In that song I almost used, there's a line, "I hope that life will treat you kind." It goes on to wish the person love. I hope those things for my mother. It also spoke of bittersweet memories.
When mother's husband died a couple of years ago, I thought of something funny to say about him. The only thing that comes to mind with mother is the time my sister Cokie and I were riding up to visit grandma. I was about 13 or 14. Mom goes "Look at all those pine nuts on the trees!" and Cokie and I both said "ohhh yeah wow that's a lot"
Mom drove on for a couple of minutes and bursts out laughing. "You guys can't see the trees! Why would you say you could?" We told her that it's just easier to say we see something than make sighted people stop what they're talking about and show us.
With all the neglect and abuse, my mother never EVER laid any trip on me about my eyesight. She also never insulted my intelligence. I have okay memories about her talking to me about sex and taking drugs.
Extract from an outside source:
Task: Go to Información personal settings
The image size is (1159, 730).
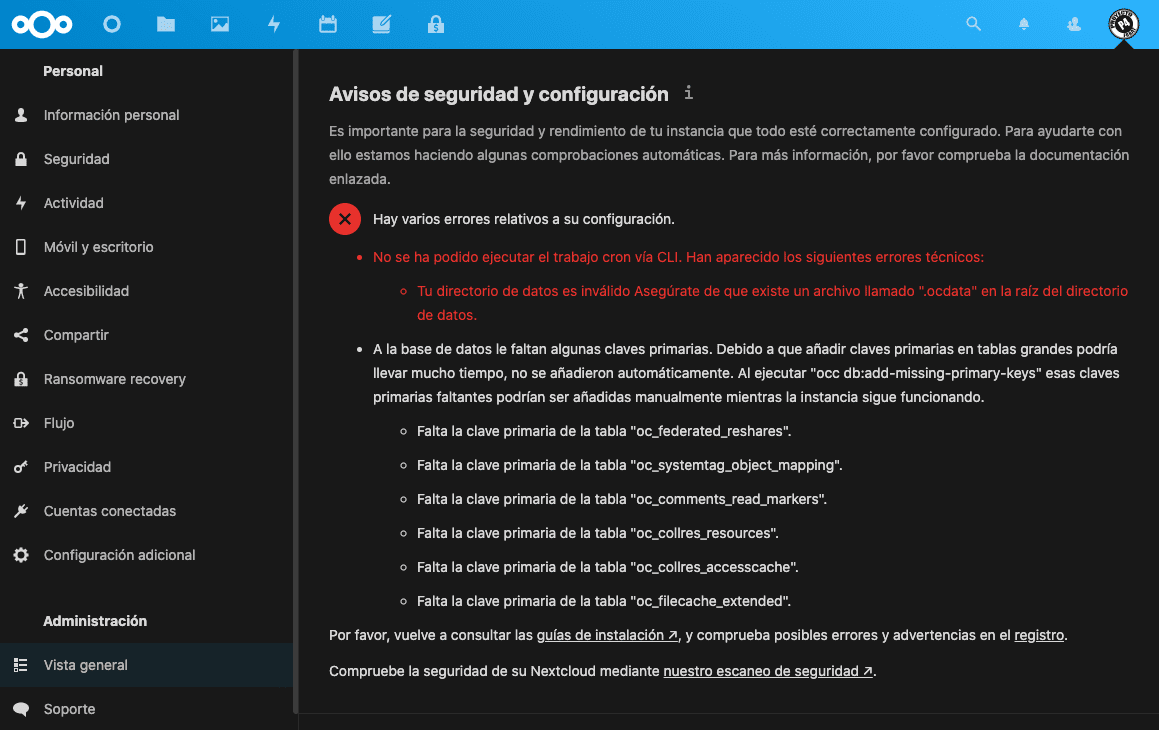Action: [110, 115]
Her calm demeanor left me feeling confident I could handle saying no without feeling pressured.
I know that her deep pain drove her to act the way she did. I wish she had found a way to recover from that.
She lived a long life. Old people die. This is the way of things. I will speak of her again. I will complain about what I survived and continue to have moments of grieving. Not so much about her absence from the planet, but from my life since birth.
One never really says goodbye to anything. The trick is learning to weave the experience into life's tapestry. Make flaws a feature.
Mother had a near death experience once. She said she felt calm. I feel calm for her too. I hope she got that.